--- START ---

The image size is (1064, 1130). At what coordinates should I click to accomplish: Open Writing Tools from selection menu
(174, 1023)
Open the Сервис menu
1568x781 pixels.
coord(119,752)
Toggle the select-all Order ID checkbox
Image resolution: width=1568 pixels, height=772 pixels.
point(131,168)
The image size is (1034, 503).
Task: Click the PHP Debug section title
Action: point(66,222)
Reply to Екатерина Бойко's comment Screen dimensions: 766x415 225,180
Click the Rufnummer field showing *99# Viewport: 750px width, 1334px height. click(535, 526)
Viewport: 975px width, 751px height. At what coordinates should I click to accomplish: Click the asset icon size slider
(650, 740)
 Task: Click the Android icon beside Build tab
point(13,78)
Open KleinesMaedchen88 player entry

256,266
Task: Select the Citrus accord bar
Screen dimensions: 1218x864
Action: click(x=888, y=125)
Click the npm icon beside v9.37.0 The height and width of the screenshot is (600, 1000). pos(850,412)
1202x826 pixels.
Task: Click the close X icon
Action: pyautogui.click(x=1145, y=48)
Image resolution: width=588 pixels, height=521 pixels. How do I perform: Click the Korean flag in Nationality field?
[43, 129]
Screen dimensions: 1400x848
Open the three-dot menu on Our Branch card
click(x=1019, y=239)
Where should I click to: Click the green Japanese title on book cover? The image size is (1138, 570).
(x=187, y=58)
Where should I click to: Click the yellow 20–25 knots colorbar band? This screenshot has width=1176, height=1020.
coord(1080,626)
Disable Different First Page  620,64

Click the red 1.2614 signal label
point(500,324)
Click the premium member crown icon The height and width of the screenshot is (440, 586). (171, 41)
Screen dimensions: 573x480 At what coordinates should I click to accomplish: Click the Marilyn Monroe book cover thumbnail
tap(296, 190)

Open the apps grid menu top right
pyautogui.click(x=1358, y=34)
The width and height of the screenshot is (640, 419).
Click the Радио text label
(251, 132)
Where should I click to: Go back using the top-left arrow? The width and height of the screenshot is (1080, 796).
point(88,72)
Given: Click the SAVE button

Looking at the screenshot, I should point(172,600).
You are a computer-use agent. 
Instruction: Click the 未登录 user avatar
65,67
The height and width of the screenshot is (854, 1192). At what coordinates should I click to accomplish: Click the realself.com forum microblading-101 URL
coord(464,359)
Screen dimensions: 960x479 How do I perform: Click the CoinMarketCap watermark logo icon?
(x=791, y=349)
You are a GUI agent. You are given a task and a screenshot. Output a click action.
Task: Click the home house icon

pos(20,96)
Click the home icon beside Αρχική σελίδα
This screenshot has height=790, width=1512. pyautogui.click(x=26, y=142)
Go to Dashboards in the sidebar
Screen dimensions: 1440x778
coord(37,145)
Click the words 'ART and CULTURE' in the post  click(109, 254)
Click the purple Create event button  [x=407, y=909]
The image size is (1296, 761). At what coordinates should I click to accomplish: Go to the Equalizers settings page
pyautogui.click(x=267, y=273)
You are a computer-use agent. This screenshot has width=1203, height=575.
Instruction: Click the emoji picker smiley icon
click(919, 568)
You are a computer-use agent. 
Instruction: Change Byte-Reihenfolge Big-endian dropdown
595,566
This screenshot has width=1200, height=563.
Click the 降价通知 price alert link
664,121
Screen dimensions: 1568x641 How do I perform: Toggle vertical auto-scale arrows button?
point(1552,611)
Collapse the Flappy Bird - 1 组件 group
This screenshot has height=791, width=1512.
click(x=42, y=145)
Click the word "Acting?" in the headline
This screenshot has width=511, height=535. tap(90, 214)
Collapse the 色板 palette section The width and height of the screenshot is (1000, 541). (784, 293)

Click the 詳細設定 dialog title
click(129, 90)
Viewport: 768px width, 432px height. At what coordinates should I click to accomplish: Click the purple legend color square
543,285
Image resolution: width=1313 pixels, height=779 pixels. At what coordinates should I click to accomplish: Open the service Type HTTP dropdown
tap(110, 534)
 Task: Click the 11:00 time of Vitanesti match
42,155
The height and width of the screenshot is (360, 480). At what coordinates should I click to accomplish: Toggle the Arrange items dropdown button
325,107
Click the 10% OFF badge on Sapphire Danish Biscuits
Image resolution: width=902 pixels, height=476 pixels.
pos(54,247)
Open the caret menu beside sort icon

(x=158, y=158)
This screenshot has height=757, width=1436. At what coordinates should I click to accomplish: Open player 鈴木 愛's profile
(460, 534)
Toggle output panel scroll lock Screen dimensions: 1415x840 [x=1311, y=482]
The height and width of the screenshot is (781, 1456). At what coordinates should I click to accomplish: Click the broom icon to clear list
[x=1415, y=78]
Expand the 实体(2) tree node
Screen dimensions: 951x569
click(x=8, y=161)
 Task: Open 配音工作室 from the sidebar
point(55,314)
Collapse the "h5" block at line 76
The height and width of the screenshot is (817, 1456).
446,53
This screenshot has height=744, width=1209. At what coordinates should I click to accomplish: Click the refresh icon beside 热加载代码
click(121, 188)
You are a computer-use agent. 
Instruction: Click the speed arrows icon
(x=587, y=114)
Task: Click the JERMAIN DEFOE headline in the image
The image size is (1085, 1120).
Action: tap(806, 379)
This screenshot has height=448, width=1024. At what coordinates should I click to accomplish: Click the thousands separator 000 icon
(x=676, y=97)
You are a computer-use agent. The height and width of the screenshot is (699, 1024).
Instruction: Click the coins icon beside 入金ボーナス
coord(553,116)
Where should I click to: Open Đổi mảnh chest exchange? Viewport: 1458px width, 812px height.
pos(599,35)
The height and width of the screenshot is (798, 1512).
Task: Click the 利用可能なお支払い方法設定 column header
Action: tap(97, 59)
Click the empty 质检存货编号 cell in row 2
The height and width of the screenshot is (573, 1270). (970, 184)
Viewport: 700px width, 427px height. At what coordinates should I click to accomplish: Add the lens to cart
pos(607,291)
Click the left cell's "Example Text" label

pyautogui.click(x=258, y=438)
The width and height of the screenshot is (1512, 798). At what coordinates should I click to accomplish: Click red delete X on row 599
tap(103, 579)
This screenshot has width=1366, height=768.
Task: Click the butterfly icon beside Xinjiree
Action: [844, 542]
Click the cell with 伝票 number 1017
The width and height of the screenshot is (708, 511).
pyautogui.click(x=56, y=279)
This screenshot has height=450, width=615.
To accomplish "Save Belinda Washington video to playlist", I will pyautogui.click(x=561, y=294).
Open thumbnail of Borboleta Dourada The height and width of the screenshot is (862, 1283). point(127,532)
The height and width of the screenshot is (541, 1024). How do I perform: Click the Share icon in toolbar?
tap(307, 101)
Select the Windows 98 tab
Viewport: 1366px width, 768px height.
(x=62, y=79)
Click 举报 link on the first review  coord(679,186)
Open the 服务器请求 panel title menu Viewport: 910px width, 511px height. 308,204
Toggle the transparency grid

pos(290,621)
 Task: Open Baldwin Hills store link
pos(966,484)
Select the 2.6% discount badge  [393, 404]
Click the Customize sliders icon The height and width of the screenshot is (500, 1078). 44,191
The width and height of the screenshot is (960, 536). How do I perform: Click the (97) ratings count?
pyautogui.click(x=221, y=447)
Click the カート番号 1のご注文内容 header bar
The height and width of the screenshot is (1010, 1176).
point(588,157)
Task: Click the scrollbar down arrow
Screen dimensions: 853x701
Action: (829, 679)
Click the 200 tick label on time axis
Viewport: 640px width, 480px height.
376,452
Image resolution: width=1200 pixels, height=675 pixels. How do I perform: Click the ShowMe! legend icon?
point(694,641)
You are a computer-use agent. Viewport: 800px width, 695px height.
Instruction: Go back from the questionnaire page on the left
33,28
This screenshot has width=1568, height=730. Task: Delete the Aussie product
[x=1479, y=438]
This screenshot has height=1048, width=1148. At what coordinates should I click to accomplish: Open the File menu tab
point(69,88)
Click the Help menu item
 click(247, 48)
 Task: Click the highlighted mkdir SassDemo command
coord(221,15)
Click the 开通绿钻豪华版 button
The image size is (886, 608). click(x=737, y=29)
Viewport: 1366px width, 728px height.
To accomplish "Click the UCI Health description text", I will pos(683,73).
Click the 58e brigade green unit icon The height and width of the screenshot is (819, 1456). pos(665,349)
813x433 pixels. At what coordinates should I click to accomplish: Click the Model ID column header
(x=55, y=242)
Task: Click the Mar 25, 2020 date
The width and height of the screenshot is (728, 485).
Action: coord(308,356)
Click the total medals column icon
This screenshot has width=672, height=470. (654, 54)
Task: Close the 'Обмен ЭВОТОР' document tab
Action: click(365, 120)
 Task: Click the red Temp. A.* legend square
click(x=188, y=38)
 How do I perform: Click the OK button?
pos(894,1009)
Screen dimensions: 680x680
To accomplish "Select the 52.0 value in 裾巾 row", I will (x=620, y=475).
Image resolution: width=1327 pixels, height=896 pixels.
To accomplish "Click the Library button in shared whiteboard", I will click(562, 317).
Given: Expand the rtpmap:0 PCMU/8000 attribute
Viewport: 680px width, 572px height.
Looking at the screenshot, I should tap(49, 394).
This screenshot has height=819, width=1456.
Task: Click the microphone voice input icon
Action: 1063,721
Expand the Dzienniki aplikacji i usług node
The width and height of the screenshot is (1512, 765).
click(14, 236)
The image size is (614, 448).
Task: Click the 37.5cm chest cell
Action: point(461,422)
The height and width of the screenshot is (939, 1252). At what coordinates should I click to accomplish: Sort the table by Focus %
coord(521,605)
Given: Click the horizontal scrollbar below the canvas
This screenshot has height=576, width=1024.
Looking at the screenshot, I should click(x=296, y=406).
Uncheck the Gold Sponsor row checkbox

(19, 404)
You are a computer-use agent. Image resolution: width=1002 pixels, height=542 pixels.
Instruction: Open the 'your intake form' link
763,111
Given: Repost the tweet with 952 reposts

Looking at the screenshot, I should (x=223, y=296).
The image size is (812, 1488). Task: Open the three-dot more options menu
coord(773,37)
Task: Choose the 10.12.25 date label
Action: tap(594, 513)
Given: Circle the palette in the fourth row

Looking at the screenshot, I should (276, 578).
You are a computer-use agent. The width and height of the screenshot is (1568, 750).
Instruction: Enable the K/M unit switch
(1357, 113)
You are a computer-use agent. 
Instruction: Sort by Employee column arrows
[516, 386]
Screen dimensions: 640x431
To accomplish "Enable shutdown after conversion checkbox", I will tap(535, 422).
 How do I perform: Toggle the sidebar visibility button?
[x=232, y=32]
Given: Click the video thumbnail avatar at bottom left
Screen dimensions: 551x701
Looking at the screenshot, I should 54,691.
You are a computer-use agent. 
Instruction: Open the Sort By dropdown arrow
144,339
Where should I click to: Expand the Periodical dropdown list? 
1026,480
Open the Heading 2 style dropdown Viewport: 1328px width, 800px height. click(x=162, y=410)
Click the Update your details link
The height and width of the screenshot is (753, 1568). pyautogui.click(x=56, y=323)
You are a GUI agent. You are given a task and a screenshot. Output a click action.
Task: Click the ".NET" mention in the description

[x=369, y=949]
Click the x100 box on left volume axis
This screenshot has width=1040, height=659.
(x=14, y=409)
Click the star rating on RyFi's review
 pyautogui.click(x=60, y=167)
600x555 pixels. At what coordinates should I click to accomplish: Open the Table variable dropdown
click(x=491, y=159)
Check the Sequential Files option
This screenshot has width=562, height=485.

--- END ---

# [REQUIREMENT]
Repeat only the lines above, from the first line of the entries through the line that contains "Reply to Екатерина", including both ends.

# [TASK SOLUTION]
The image size is (1064, 1130). At what coordinates should I click to accomplish: Open Writing Tools from selection menu
(174, 1023)
Open the Сервис menu
1568x781 pixels.
coord(119,752)
Toggle the select-all Order ID checkbox
Image resolution: width=1568 pixels, height=772 pixels.
point(131,168)
The image size is (1034, 503).
Task: Click the PHP Debug section title
Action: point(66,222)
Reply to Екатерина Бойко's comment Screen dimensions: 766x415 225,180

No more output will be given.